Problem to solve:
Reproduce only the part of the listing that opens with the line containing "Given: Click the" and closes with the line containing "Looking at the", swapping "pencil" for "edit" and keeping everything else the same.

** Begin Record list **

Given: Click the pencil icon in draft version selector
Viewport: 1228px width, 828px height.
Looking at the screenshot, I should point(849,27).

** End Record list **
** Begin Record list **

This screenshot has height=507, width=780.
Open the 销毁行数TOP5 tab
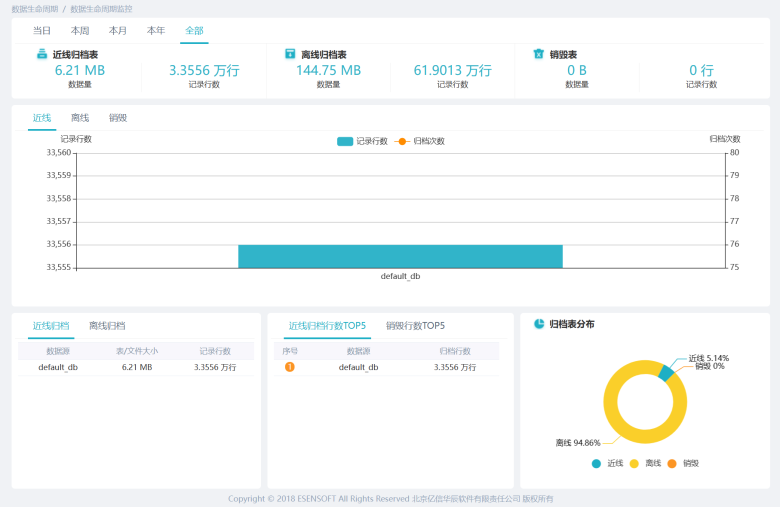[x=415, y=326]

** End Record list **

Expected output:
Given: Click the edit icon in draft version selector
Viewport: 1228px width, 828px height.
Looking at the screenshot, I should point(849,27).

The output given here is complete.